------ Data entries ------

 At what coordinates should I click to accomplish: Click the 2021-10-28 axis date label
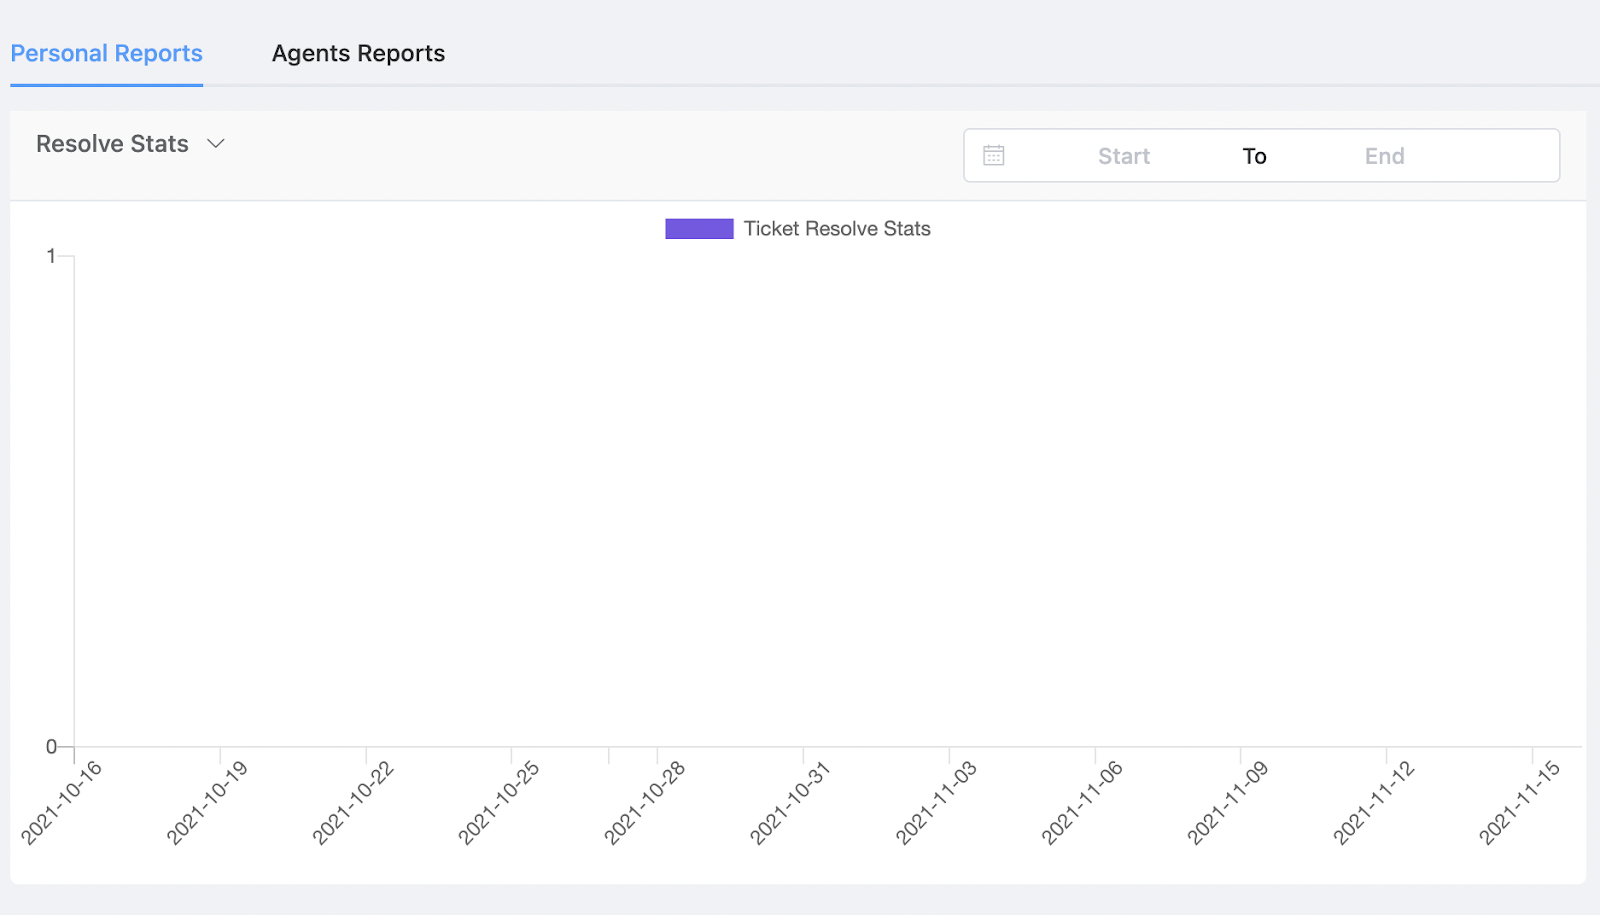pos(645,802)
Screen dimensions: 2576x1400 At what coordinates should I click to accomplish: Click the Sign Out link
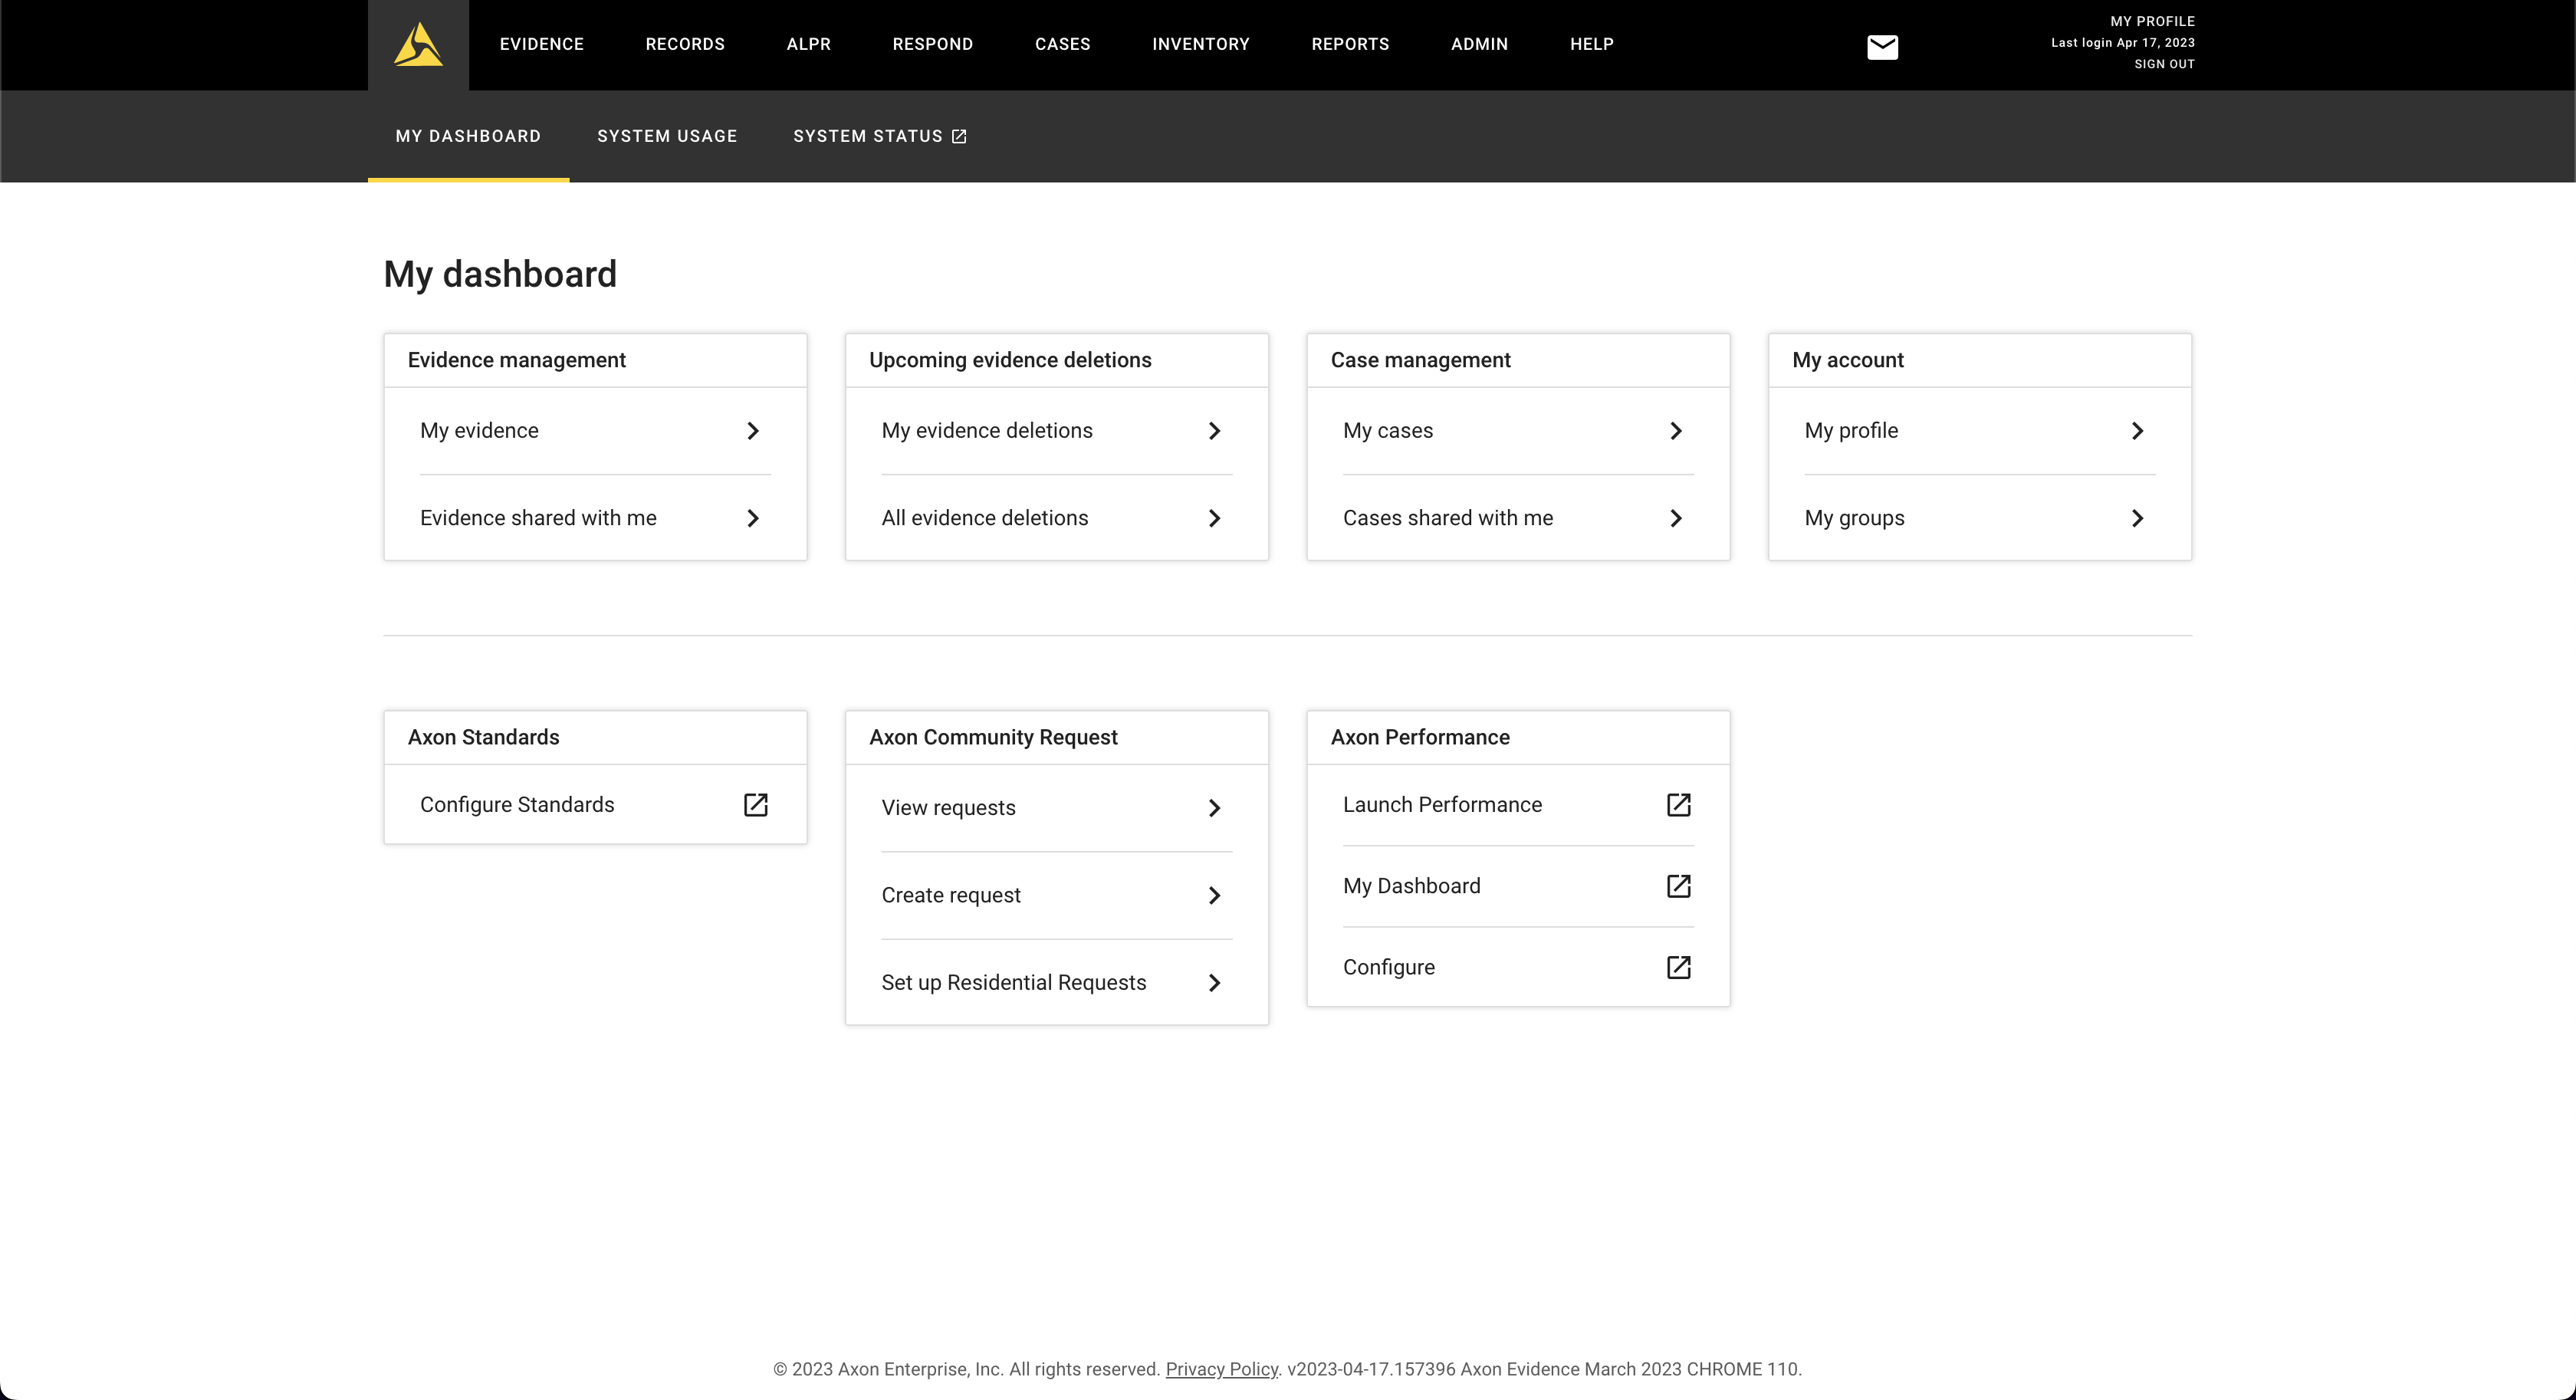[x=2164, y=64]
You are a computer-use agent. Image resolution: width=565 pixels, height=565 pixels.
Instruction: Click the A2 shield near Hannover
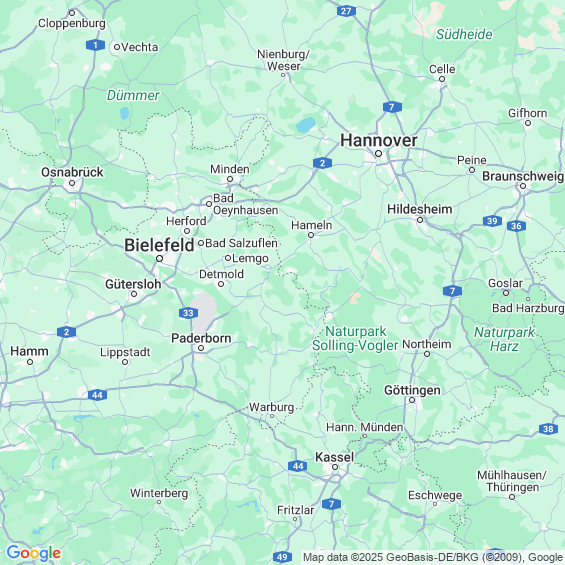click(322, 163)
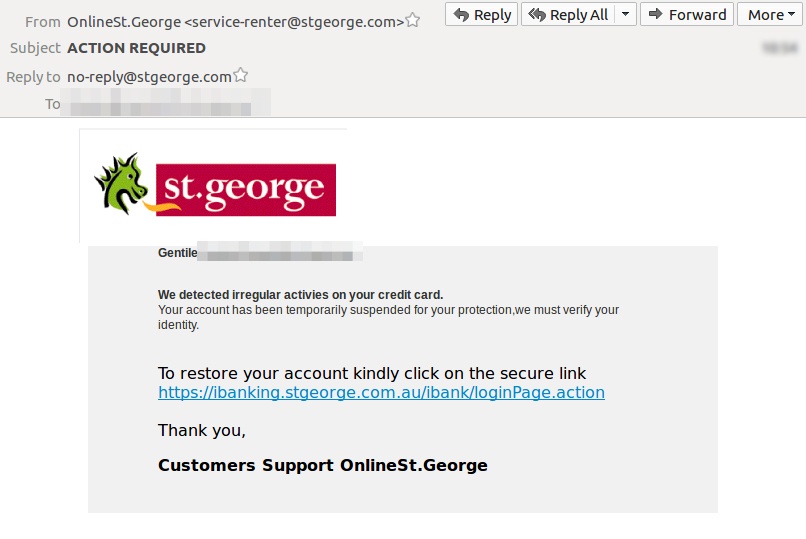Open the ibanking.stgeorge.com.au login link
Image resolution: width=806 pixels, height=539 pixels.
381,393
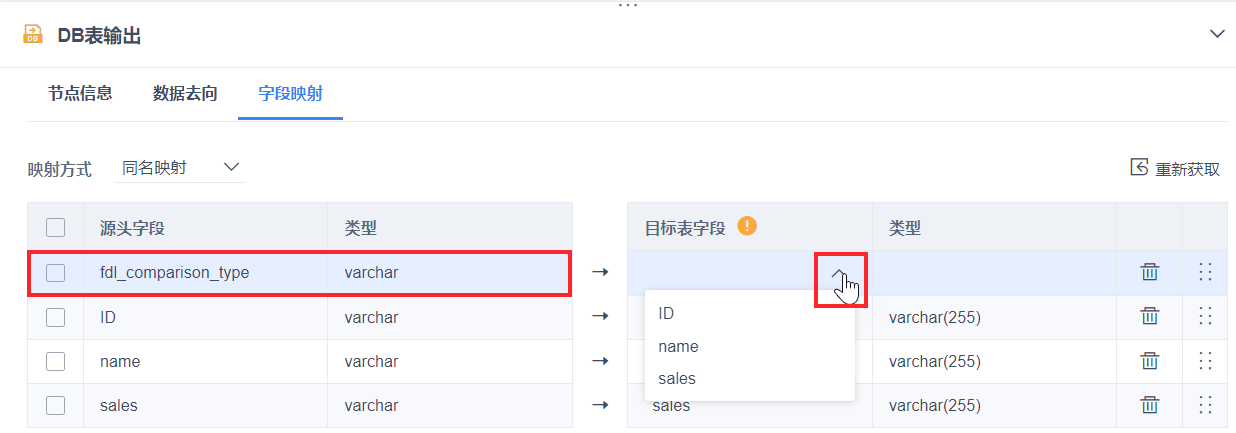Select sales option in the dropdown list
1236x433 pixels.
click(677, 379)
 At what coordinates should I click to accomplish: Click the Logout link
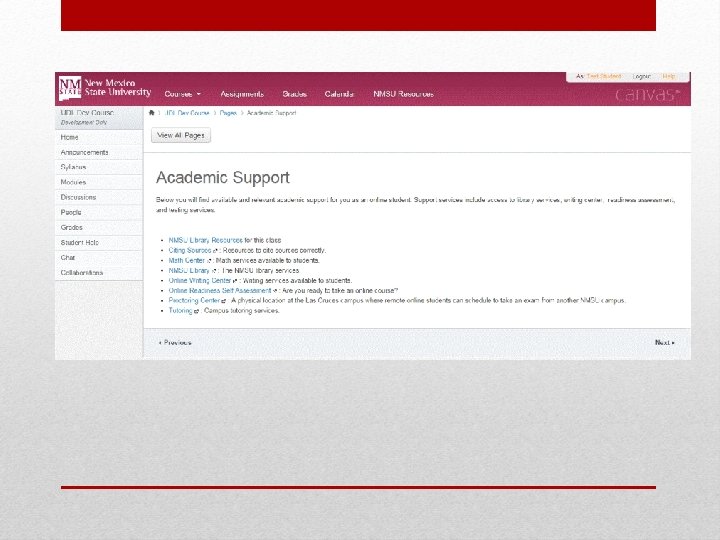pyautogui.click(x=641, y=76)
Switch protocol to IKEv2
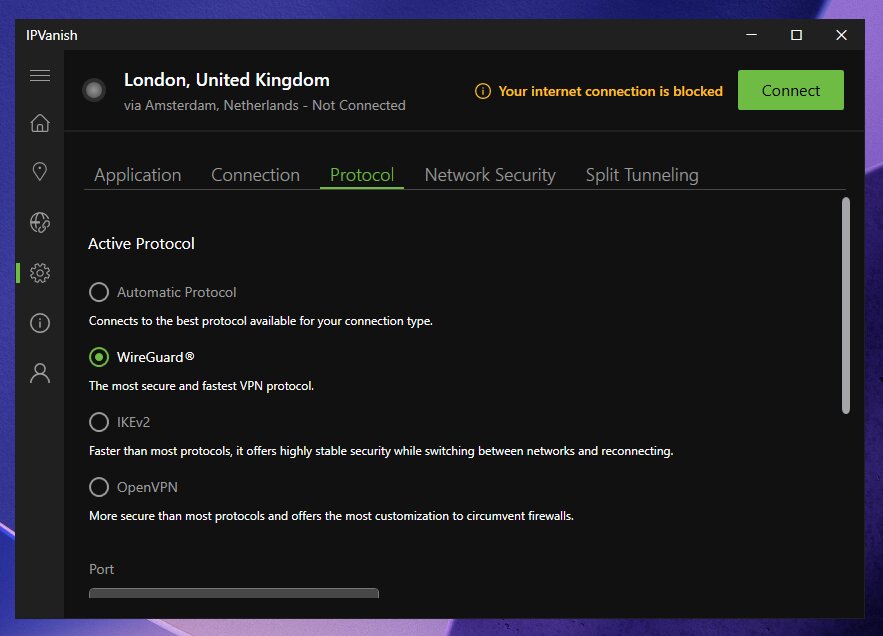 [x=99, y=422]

------

Your task: Rewrite the listing above, changing every "At what coordinates should I click to accomplish" to "Where should I click to do this" and keeping everything else the same. Omit the pictures from your answer.

Finished exercise:
 Where should I click to do this: Click the 2021-10-28 axis date label
pos(645,802)
Screen dimensions: 2576x1400 Where should I click to do this: Click the Sign Out link
[x=2164, y=64]
You are a computer-use agent. Image resolution: width=565 pixels, height=565 pixels.
Instruction: Click the A2 shield near Hannover
click(322, 163)
Open the ibanking.stgeorge.com.au login link
Image resolution: width=806 pixels, height=539 pixels.
381,393
Select sales option in the dropdown list
1236x433 pixels.
click(677, 379)
 Where should I click to do this: Click the Logout link
pyautogui.click(x=641, y=76)
Switch protocol to IKEv2
 [x=99, y=422]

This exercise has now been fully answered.